**EXERCISE AIM**
Repeat the lines of the following records word for word, omitting the pictures from your answer.

**********

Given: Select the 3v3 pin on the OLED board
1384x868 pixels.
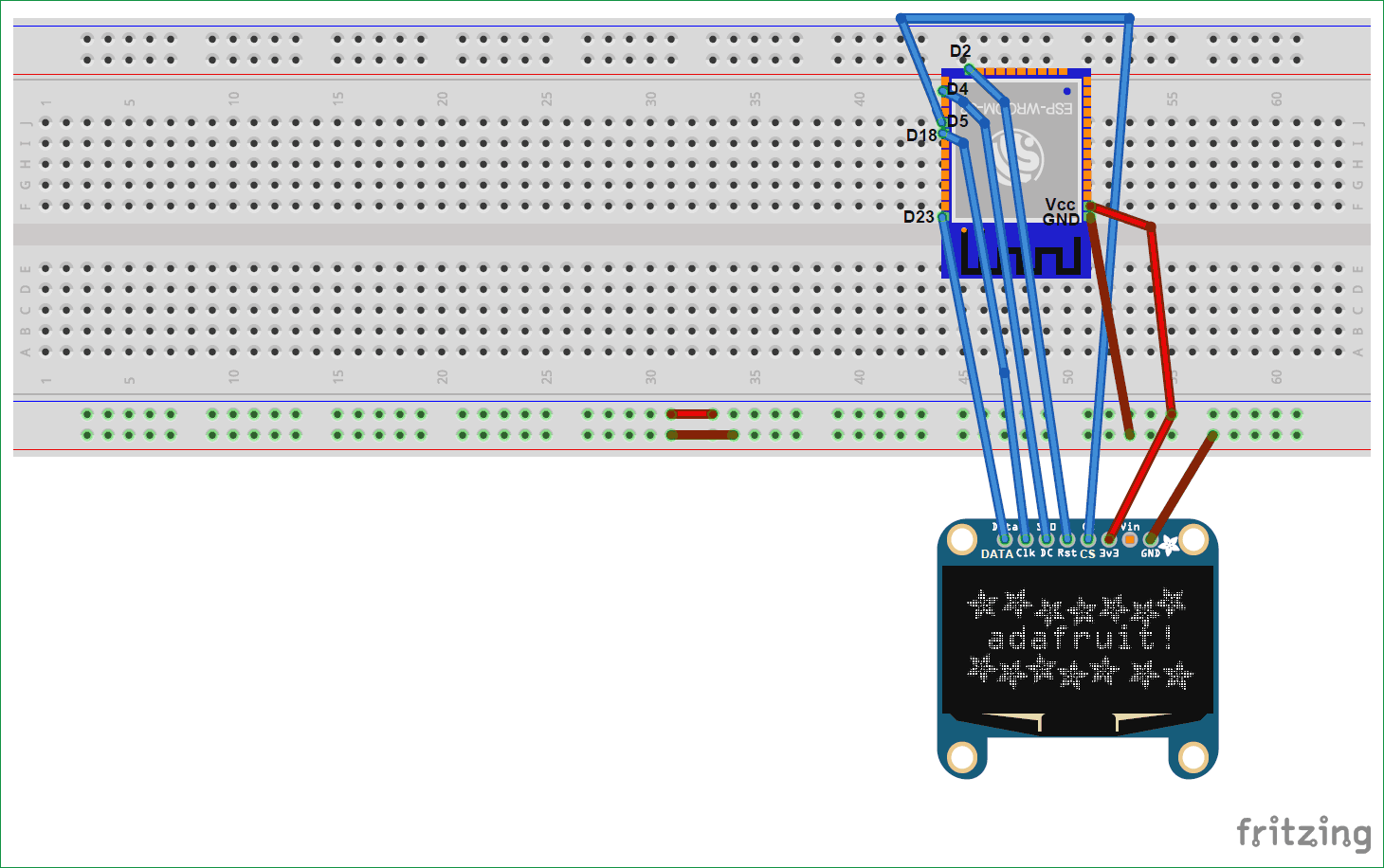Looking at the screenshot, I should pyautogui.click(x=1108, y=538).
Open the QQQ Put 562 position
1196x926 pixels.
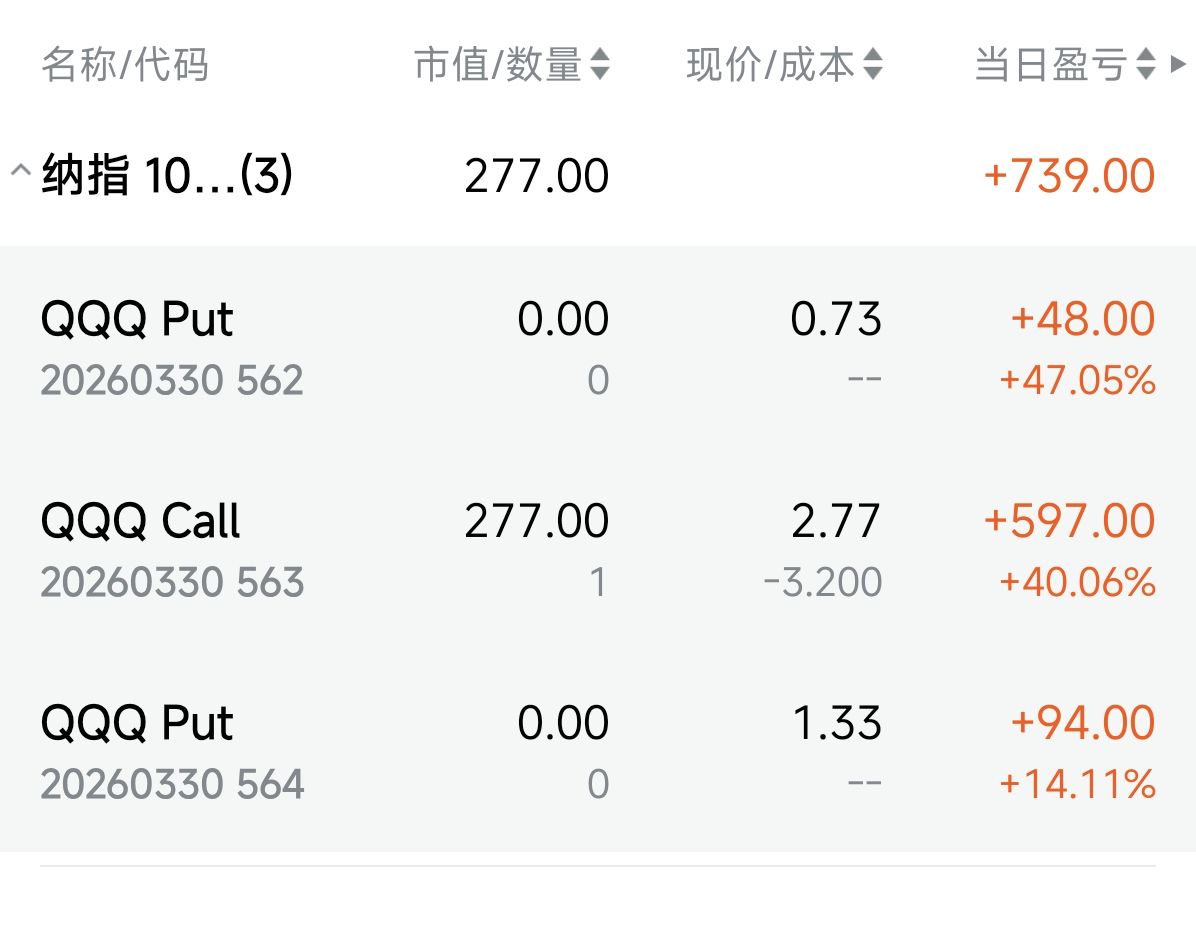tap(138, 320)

**********

**ANSWER TO THE PROBLEM**
Given: Select the 3v3 pin on the OLED board
1384x868 pixels.
Looking at the screenshot, I should pyautogui.click(x=1108, y=538).
Open the QQQ Put 562 position
1196x926 pixels.
tap(138, 320)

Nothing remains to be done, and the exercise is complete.